Umberto Eco famously defined the Jesuit Athanasius Kircher (1602-1680) as ‘the most contemporary among our ancestors, and the most outdated among our contemporaries’. We propose to focus on Kircher Correspondence and on his works. Athanasius Kircher is as a case study to explore the complexities and paradoxes of a ‘long’ modernity, starting from the seventeenth century up to our own world. In fact, the fundamental aim of this project is to articulate more clearly what is often hidden in every historical research: what matters to us is not in the past, but in the present. From a methodological point of view, we want this project to be not simply inter-disciplinary, but indeed trans-disciplinary. We start from Kircher’s crucial role in the early modern Republic of Letters and we insert Kircher’s case within a larger context involving the question of the nature of knowledge as both a kind of savoir faire and a kind of savoir vivre. From this perspective, we propose to reconsider Kircher’s vast bibliographical production and the methods of its dissemination, highlighting how Kircher grappled with, and contributed to develop, the concept of novitas. Our project is also concerned with the material aspect of culture, and more specifically with the early modern changes in the modes and methods of communicating and disseminating knowledge. The way in which Kircher managed, re-produced, and created knowledge is a lens through which we can understand several fundamental aspects of both the early modern and the modern world, which have been the object of a recent surge of scholarly interest, such as the exponential growth of information and consequently the development of new and more effective techniques to digest, store, and select this new amount of knowledge.
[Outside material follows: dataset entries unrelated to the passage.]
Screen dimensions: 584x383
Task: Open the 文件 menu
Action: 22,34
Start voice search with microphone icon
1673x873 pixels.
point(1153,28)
The Archives preserve 14 volumes of letters sent by and to Athanasius Kircher and five manuscripts, mostly unpublished. Years ago, Stanford University digitized all the letters and made them accessible via LunaImaging software, enriching them with detailed metadata. To complete this work, here we have started to transcribe the letters.
In addition we will proceed to transcribe a selection of Kircher's published works.

Angelo Secchi Correspondence

Angelo Secchi (1818-1878) was a jesuit astronomer and scientist, one of the fathers of the modern Astrophysics. The Archives preserve a large amount of his works, both handwritten and printed - with a lot of manuscript addition - and his extensive correspondence with the most important scientists of his time. With about 8,000 letters and more than 1,500 people involved, this correspondence is a treasure for the History of Science studies.